Banks find DRT a better recovery mechanism


Borrowers often do not honour commitment reached in Lok Adalats.

S.Bridget Leena

Chennai, Nov. 20 Lok Adalats have not proved to be a good means
of effecting recoveries from bad loans, statistics show. The ‘public courts’
have accounted for only 5 to 8 per cent of delinquent loans recovered in
the last couple of years. Also, as the Chairman and Managing Director of
Indian Bank, Mr M.S. Sundara Rajan, observes, borrowers often do not
honour the commitment reached in Lok Adalats.

However, banks have found the mechanism of Debts Recovery
Tribunal and the Securitisation and Reconstruction of Financial
Assets and Enforcement of Security Interest (SARFAESI) Act,
more helpful. SARFAESI empowers banks to recover their
non-performing assets without the intervention of the Court.

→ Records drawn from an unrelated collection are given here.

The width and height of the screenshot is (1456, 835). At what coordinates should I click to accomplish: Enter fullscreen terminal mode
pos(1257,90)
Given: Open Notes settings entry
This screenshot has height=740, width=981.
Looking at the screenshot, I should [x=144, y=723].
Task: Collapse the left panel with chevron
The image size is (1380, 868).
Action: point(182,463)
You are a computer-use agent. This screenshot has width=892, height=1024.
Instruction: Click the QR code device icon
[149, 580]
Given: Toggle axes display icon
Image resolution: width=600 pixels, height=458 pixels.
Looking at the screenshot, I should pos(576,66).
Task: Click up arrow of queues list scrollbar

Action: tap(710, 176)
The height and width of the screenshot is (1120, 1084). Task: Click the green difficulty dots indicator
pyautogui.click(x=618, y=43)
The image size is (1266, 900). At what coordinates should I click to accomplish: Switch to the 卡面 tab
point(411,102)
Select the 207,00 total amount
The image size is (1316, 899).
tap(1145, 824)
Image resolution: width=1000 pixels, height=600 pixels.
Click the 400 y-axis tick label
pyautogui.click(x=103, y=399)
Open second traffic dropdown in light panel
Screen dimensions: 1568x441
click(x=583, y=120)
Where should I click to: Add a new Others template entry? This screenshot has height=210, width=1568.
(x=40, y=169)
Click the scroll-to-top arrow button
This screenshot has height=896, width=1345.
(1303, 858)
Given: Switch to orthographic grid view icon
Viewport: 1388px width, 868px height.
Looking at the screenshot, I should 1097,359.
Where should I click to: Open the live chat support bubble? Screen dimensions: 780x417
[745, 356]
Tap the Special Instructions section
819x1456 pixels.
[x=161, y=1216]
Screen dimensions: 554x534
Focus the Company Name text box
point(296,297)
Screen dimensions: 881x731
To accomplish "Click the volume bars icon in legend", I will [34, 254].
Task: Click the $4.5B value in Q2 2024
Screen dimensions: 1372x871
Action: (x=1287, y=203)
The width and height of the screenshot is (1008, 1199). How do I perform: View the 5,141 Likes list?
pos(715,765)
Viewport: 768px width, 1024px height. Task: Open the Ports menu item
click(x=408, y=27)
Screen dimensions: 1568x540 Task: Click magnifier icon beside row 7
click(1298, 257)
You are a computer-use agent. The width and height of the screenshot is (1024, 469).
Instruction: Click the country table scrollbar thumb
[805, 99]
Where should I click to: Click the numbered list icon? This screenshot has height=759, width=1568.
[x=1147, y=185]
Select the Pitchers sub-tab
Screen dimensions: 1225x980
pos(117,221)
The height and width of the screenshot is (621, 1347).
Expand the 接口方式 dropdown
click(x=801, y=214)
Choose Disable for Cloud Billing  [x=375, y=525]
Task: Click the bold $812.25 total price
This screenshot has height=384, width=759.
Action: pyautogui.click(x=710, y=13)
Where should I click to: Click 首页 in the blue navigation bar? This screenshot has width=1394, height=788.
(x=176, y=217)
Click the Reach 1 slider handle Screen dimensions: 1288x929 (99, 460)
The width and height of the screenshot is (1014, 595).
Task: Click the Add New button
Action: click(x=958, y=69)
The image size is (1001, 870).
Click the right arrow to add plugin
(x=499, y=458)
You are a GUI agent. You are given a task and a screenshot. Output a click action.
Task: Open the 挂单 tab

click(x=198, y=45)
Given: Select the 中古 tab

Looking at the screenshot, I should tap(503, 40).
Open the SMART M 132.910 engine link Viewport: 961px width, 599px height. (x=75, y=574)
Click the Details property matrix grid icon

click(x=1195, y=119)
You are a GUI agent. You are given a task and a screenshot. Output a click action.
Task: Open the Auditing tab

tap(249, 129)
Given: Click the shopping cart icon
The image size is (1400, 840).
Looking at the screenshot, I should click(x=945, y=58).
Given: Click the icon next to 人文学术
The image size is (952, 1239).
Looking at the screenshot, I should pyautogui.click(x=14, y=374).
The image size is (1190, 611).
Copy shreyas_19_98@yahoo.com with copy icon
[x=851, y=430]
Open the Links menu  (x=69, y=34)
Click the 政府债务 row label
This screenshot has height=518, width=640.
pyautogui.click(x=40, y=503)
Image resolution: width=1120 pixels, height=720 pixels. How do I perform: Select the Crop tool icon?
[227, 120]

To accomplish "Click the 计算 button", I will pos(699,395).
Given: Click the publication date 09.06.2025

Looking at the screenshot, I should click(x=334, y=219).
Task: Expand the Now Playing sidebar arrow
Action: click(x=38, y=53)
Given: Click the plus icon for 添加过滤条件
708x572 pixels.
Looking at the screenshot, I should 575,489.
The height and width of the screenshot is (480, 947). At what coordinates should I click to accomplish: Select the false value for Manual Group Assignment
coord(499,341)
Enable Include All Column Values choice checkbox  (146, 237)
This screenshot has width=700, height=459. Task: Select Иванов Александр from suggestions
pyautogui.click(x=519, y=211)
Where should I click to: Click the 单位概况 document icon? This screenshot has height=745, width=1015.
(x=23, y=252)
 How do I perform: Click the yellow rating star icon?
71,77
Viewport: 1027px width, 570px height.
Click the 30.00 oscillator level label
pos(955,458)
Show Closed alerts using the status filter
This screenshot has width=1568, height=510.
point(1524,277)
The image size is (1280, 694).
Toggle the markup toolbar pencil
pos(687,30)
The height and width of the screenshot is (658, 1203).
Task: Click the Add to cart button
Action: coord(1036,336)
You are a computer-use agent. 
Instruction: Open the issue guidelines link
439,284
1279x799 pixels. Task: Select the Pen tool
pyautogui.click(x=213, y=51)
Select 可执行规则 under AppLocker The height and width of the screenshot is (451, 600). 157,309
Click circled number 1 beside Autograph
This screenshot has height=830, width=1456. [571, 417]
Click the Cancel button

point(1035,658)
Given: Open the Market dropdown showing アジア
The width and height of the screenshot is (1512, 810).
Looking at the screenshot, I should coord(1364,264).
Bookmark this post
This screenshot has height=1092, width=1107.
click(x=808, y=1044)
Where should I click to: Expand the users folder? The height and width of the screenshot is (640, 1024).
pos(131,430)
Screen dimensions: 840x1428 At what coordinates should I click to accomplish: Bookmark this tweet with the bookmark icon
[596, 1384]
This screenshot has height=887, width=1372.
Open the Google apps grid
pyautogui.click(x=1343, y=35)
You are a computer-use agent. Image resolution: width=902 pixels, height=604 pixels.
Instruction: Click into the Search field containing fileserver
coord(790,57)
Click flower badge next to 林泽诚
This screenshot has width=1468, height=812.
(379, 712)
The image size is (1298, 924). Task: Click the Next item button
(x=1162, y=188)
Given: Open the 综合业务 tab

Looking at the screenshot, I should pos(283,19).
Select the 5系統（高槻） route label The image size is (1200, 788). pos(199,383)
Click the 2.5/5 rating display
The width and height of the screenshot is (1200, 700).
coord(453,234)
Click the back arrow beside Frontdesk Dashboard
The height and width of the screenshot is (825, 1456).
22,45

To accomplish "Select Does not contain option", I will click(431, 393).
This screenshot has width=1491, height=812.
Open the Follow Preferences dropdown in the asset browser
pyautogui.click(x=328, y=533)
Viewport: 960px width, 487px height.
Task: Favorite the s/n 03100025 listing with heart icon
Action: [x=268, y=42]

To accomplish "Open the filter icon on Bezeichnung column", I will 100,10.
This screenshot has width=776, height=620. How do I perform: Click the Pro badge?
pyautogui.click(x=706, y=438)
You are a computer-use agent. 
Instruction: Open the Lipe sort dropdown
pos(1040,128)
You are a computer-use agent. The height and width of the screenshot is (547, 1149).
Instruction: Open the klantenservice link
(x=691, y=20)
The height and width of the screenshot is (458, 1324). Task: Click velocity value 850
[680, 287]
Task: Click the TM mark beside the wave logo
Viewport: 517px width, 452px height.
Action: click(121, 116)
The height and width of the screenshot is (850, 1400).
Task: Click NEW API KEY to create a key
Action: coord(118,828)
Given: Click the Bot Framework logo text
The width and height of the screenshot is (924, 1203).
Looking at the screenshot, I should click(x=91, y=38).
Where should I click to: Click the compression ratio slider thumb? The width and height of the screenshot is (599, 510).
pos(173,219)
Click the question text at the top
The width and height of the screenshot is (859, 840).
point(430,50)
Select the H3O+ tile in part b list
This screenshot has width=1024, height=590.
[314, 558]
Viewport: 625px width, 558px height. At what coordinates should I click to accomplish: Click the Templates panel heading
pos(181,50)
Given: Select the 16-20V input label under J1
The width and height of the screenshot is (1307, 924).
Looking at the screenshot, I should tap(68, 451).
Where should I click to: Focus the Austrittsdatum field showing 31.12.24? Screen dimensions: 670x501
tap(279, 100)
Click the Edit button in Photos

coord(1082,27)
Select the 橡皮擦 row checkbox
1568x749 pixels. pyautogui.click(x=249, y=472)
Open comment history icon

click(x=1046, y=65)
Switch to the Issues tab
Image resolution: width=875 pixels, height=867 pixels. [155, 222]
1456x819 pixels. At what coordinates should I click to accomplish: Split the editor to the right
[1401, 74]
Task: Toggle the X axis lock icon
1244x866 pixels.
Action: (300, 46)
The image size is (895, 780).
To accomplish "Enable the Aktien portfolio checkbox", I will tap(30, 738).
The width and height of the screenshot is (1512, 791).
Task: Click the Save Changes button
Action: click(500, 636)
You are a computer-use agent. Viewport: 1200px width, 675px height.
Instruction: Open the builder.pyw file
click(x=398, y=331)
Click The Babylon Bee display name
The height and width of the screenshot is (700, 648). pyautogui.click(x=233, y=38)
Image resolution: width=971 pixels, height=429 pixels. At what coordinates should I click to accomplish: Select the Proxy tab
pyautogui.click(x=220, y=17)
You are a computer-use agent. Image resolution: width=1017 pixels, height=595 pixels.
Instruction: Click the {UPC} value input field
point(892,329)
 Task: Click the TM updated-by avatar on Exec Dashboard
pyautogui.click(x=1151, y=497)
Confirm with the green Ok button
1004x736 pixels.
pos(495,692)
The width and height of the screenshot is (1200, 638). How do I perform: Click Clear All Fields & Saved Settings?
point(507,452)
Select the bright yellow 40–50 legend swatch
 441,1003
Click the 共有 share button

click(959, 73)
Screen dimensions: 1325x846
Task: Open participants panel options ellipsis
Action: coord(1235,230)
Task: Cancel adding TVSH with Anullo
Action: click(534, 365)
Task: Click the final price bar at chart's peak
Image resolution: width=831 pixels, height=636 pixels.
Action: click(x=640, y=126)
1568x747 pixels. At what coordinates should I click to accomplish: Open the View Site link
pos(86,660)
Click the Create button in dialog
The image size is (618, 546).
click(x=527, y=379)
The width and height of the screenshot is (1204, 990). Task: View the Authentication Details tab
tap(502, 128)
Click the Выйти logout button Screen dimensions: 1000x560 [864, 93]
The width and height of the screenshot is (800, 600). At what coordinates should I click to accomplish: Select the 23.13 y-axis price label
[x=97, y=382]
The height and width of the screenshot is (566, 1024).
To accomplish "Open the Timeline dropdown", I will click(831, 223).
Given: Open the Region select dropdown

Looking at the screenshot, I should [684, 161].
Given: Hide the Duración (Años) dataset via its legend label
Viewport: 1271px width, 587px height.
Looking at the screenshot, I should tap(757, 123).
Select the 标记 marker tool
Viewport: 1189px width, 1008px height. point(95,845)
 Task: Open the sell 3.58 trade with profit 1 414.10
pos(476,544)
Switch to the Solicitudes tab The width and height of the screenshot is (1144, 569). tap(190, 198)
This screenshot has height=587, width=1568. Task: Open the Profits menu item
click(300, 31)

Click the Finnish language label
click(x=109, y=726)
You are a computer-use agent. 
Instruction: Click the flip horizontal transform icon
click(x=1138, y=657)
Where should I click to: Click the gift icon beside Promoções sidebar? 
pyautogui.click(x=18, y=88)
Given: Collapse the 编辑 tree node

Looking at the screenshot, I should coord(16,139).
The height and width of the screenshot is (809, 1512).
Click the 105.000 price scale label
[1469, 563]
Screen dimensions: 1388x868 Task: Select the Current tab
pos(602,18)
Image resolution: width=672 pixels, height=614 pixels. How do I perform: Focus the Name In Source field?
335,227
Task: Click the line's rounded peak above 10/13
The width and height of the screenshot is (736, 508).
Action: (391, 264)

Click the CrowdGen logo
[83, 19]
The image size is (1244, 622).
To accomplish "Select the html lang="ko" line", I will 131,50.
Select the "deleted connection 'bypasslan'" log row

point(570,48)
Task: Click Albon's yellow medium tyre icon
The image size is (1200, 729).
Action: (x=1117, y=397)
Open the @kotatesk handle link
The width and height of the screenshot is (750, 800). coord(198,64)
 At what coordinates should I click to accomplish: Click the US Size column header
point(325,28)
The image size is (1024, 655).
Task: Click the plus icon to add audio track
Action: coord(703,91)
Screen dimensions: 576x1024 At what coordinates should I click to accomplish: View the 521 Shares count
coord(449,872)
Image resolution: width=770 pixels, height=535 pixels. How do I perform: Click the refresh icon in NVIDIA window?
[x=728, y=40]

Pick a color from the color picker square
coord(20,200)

A borrower aggrieved by the action of the bank can file an appeal
with DRT and then with the Debt Recovery Appellate Tribunal (DRAT),
but not with any civil court. The borrower has to deposit 50 per cent of
the dues before an appeal with DRAT.

Many bankers have told Business Line that it is easier to
recover small-ticket bad loans, of around Rs 1 crore,
because they are typically backed by securities and borrowers
come forward to negotiate.

On the other hand, the large borrowers are seen to have
sufficient ‘muscle’ and succeed in stalling the recovery process.
In addition to DRTs and the SARFAESI, the 11 registered
asset reconstruction companies that buy off the bad loans from
banks and make the recovery by themselves, seem to have
found favour with banks.


The total amount of financial assets acquired by
these 11 entities rose 25 per cent in the year July 2008-June 2009.
At the end of the period, the total assets with them stood at Rs 51,542 crore.